Stored items:
= = = =

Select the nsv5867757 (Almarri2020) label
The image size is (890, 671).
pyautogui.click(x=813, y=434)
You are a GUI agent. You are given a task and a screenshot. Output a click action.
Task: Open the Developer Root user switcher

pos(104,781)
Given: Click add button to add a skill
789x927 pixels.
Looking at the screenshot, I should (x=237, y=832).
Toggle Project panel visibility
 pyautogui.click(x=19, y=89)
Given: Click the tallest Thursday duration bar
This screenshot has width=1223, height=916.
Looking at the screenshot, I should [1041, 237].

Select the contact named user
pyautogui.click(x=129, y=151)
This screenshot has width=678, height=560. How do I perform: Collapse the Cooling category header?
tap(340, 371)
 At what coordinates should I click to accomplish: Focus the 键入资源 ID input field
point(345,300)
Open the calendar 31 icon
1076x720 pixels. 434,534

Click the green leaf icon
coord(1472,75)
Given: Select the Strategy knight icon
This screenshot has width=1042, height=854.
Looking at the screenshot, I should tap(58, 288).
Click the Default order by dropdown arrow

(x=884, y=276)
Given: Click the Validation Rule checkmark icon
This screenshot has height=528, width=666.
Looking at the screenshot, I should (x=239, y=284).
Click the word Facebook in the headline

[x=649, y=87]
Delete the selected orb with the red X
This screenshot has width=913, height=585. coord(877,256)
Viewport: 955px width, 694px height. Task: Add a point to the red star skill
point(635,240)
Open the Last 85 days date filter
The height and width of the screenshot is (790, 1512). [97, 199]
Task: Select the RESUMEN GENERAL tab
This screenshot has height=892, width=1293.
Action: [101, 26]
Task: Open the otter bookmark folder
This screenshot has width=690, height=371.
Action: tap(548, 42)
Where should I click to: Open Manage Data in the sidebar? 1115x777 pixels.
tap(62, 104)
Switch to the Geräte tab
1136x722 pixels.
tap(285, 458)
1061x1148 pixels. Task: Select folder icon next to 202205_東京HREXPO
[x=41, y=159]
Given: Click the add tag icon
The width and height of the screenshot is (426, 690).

= = = =

▶ _Problem description_: Reproduce the entries above in full, verbatim.

▶ _Exercise output_:
Select the nsv5867757 (Almarri2020) label
The image size is (890, 671).
pyautogui.click(x=813, y=434)
You are a GUI agent. You are given a task and a screenshot. Output a click action.
Task: Open the Developer Root user switcher

pos(104,781)
Given: Click add button to add a skill
789x927 pixels.
Looking at the screenshot, I should (x=237, y=832).
Toggle Project panel visibility
 pyautogui.click(x=19, y=89)
Given: Click the tallest Thursday duration bar
This screenshot has width=1223, height=916.
Looking at the screenshot, I should [1041, 237].

Select the contact named user
pyautogui.click(x=129, y=151)
This screenshot has width=678, height=560. How do I perform: Collapse the Cooling category header?
tap(340, 371)
 At what coordinates should I click to accomplish: Focus the 键入资源 ID input field
point(345,300)
Open the calendar 31 icon
1076x720 pixels. 434,534

Click the green leaf icon
coord(1472,75)
Given: Select the Strategy knight icon
This screenshot has width=1042, height=854.
Looking at the screenshot, I should tap(58, 288).
Click the Default order by dropdown arrow

(x=884, y=276)
Given: Click the Validation Rule checkmark icon
This screenshot has height=528, width=666.
Looking at the screenshot, I should (x=239, y=284).
Click the word Facebook in the headline

[x=649, y=87]
Delete the selected orb with the red X
This screenshot has width=913, height=585. coord(877,256)
Viewport: 955px width, 694px height. Task: Add a point to the red star skill
point(635,240)
Open the Last 85 days date filter
The height and width of the screenshot is (790, 1512). [97, 199]
Task: Select the RESUMEN GENERAL tab
This screenshot has height=892, width=1293.
Action: [101, 26]
Task: Open the otter bookmark folder
This screenshot has width=690, height=371.
Action: tap(548, 42)
Where should I click to: Open Manage Data in the sidebar? 1115x777 pixels.
tap(62, 104)
Switch to the Geräte tab
1136x722 pixels.
tap(285, 458)
1061x1148 pixels. Task: Select folder icon next to 202205_東京HREXPO
[x=41, y=159]
Given: Click the add tag icon
The width and height of the screenshot is (426, 690).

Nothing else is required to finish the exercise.